Wednesday, February 6, 2008

Push or Pull

I watched the Frontline film 'Hot Politics' and I can say with near certainty that something will be done to help the environment based on what I saw. Despite what others may think, I feel as if the political system is working exactly the way it is supposed to and this is why something will happen. In the early nineties people cared about their jobs being shipped overseas and other economic concerns, much as they do today. The difference is that climate change was not as large of a priority. Because of this, no legislation was able to be enacted and no change was able to be made. The government was trying to pull us into a direction that people did not think was necessary and frankly did not want to go in. People were not willing to pay a tax as Clinton had proposed because climate change was not affecting anyone and no other nations were really going to do anything about it. But today, the tides have seemed to turn. People are willing to pay more for renewable energy, pay more for hybrid cars, and President Bush has acknowledged that global warming exists and we need to stop it. The people in California were fed up with the speed at which the federal government was enacting climate change so they pushed the state government to do something about it. Now, industry is scared about state regulations that differ and is pushing the federal government to step in, with the help of the states and the people. Everyone seems to be frustrated that we have to push the government to do something but this is the point of a democracy. Our elected leaders do what the people tell them to, and if they don't, we vote for someone else. If people are not ready for a change but the government tries to pull us into one, it will not work. Politicians did not go along with the previous attempts at climate change because they were scared of losing their constituents. Now, that the people are pushing the government to do something, the politicians will be scared to do nothing. This is why a change is going to come.


ashlynn said...

I hope you're correct that the federal government is going to take action regarding climate change.

The program 'Hot Politics' was one of the best organized overviews of the global warming debate I've seen recently. Though climate change or global warming is based on science and society, taking action to combat the human influence is a matter of policy, politics, and partisan government. As was discussed in many of the interviews, global warming was more politics than policy. As evidenced here, sometimes what you say in Washington is not nearly as important as how you say it.

I hope that we as Americans finally realize that we need to own up to our past and present actions. What is important to us as a nation? Do we favor the economy or the environment? Are the two mutually exclusive? (Apparently they are, if you ask former President George H.W. Bush)

With primary elections coming up, each of us should figure out what is important regarding energy policy and climate change. And then vote accordingly.

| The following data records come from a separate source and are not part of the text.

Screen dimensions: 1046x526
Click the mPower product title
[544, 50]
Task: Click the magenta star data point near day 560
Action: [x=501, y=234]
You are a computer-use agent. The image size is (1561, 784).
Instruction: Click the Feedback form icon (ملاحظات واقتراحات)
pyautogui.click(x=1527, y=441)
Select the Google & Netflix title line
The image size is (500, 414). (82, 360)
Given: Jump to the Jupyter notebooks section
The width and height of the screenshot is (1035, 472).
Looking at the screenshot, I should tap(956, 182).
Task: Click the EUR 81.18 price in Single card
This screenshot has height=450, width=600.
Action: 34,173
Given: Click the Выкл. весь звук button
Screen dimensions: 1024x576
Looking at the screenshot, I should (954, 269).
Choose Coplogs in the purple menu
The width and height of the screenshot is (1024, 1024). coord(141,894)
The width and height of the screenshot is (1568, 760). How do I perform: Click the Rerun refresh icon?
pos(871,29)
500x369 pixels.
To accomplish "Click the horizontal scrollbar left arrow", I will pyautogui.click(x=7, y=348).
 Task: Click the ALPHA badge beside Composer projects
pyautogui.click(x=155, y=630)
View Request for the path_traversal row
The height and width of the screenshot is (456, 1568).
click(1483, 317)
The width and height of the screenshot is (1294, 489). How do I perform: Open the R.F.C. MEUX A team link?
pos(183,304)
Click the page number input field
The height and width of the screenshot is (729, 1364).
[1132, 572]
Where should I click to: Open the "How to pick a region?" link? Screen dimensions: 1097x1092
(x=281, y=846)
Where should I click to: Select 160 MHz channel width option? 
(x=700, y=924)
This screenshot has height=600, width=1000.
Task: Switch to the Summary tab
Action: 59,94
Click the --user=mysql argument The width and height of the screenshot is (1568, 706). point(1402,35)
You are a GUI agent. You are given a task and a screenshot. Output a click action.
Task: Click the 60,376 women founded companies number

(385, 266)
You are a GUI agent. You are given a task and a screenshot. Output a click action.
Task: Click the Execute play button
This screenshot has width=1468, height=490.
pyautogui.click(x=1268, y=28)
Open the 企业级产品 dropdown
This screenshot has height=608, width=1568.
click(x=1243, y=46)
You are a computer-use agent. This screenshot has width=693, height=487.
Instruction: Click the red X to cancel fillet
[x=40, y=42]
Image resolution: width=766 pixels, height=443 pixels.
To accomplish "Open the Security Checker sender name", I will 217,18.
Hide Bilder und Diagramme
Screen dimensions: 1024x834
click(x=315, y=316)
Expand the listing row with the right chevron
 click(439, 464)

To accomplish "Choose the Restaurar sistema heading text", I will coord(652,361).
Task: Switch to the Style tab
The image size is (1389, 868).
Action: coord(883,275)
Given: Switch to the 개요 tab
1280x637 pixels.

PS: Did anyone catch President Bush's word slip in his campaign speech about Texas? Apparently we're reducing "admissions" instead of "emissions" from power plants here in Texas. Way to go, W...

Candide said...


I think you left out that politicians also did not go along with the previous attempts because they were in the pockets of many large companies who donate generously to their campaigns and did not want a carbon tax or cap-and-trade system. Many large companies (including oil, coal, gas, and automobile industries) have had a major influence for the past 20 years with regards to preventing climate change legislation, and bear a great deal of the responsibility for delaying public opinion and preventing political action.